DIRECTION
Reproduce the passage of the C type-compatibility text below, starting at "int main(const int" and ending at "with func2 .", with "value" substituted for every "aNumber".

TEXT SEGMENT
EDIT: I understand why the standard applies to the above code, thanks to the accepted answer. But why would the following be acceptable?

gcc minimal.c -Wall -Werror

int func(const int* const num){ return *num +1; }

int main(const int argc, const char** const argv){
    int aNumber = 4;
    int ret = func(&aNumber);
    return ret;
}

Answer 1

The function pointer funcptr is NOT in fact compatible with func2 .

Two function types are compatible (ignoring cases including ... or old-style parameter declarations) if their return types are compatible, they have the same number of arguments, and the arguments types are compatible. The first two cases are obviously satisfied, so the interesting part is the third case.

When type qualifiers are involved, two types are compatible if they are identically qualified versions of compatible types. By this definition, a const int * and a int * are not compatible. Therefore, funcptr and func2 are not compatible.

While a pointer to a non-qualified type may be converted to a pointer to a qualified version of the same type, by the above rules this does not apply to function parameters.

The rules for compatible qualified types are spelled out in section 6.7.3p10 of the C standard :

For two qualified types to be compatible, both shall have the identically qualified version of a compatible type; the order of type qualifiers within a list of specifiers or qualifiers does not affect the specified type.

And the rules for compatible function types are listed in section 6.7.6.3p15:

For two function types to be compatible, both shall specify compatible return types . Moreover, the parameter type lists, if both are present, shall agree in the number of parameters and in use of the ellipsis terminator; corresponding parameters shall have compatible types. If one type has a parameter type list and the other type is specified by a function declarator that is not part of a function definition and that contains an empty identifier list, the parameter list shall not have an ellipsis terminator and the type of each parameter shall be compatible with the type that results from the application of the default argument promotions. If one type has a parameter type list and the other type is specified by a function definition that contains a (possibly empty) identifier list, both shall agree in the number of parameters, and the type of each prototype parameter shall be compatible with the type that results from the application of the default argument promotions to the type of the corresponding identifier. (In the determination of type compatibility and of a composite type, each parameter declared with function or array type is taken as having the adjusted type and each parameter declared with qualified type is taken as having the unqualified version of its declared type.)

GIVEN DATA

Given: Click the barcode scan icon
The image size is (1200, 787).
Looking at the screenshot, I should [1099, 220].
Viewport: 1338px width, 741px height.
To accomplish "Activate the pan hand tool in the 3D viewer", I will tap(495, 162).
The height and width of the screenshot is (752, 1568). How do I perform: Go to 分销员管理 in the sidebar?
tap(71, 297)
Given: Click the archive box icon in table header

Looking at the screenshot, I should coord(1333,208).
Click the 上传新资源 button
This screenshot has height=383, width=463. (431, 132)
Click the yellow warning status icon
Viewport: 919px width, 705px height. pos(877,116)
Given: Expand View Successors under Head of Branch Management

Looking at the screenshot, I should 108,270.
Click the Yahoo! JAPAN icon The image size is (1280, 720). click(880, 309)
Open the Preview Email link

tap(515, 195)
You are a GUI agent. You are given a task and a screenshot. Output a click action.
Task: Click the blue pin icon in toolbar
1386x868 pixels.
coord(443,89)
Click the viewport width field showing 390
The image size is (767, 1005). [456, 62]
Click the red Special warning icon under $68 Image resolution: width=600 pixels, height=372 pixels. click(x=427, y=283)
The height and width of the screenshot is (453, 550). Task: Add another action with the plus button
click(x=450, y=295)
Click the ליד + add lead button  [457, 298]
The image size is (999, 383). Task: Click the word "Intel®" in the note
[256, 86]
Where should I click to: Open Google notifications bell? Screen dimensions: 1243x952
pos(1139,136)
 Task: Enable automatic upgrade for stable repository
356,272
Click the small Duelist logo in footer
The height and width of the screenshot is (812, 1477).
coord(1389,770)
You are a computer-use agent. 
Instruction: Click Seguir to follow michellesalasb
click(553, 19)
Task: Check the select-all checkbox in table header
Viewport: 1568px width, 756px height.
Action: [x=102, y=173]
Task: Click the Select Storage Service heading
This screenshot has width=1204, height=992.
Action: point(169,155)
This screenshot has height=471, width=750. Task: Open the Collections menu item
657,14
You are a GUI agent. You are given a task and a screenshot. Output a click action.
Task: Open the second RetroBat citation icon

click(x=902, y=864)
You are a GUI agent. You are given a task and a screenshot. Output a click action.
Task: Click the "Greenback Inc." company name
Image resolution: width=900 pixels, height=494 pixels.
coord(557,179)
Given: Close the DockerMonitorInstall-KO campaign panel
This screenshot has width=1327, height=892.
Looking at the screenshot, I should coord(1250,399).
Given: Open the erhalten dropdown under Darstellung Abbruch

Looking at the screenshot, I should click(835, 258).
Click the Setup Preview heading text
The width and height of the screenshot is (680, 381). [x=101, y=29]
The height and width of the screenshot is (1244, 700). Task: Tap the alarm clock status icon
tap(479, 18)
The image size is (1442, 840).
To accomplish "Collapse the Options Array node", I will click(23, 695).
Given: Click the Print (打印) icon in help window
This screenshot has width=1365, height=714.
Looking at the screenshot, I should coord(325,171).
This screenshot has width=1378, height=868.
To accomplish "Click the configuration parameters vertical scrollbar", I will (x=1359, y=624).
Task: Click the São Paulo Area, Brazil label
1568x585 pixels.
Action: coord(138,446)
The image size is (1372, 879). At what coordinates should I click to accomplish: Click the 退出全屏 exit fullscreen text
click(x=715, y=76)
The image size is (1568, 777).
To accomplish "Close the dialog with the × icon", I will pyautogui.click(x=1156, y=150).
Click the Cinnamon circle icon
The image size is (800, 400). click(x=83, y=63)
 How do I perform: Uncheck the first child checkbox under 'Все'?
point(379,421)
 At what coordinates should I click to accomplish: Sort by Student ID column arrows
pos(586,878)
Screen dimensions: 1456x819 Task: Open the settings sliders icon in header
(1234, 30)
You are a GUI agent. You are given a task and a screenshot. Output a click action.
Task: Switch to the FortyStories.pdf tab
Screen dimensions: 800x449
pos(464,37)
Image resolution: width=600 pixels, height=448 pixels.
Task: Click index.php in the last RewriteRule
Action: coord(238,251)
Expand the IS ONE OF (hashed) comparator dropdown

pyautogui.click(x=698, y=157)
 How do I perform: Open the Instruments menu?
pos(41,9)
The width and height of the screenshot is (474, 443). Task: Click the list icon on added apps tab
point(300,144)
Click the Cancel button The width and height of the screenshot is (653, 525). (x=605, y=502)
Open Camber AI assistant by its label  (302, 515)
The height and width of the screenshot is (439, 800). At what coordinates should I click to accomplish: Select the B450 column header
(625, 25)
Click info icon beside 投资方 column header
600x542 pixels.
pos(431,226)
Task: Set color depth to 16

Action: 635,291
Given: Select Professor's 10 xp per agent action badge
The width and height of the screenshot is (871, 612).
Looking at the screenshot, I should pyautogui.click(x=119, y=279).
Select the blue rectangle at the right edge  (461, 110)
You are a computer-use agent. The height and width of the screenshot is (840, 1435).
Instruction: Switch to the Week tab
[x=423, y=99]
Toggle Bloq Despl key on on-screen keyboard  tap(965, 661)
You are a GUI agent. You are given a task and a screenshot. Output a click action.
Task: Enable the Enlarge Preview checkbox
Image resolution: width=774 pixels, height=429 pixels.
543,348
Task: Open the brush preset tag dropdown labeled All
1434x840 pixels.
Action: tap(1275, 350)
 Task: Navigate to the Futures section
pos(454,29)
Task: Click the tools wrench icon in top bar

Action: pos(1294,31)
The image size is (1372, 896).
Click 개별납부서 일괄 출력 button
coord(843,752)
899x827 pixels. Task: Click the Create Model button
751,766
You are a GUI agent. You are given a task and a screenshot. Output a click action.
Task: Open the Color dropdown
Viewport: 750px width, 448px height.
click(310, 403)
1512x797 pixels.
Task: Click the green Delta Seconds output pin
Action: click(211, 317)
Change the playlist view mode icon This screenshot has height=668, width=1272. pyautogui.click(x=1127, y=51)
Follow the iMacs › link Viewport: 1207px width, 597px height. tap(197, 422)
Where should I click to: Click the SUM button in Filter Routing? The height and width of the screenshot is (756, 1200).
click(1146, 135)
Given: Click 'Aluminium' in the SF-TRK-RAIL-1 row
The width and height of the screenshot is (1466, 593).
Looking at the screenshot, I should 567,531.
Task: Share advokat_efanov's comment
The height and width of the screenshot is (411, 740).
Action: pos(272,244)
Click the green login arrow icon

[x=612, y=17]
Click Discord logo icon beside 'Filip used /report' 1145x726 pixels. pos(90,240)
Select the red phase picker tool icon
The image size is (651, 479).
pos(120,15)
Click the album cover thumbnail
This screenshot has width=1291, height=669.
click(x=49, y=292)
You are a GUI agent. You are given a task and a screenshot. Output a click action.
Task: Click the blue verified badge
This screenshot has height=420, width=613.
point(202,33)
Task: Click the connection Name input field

WRITTEN REPLY
int main(const int argc, const char** const argv){
    int value = 4;
    int ret = func(&value);
    return ret;
}

Answer 1

The function pointer funcptr is NOT in fact compatible with func2 .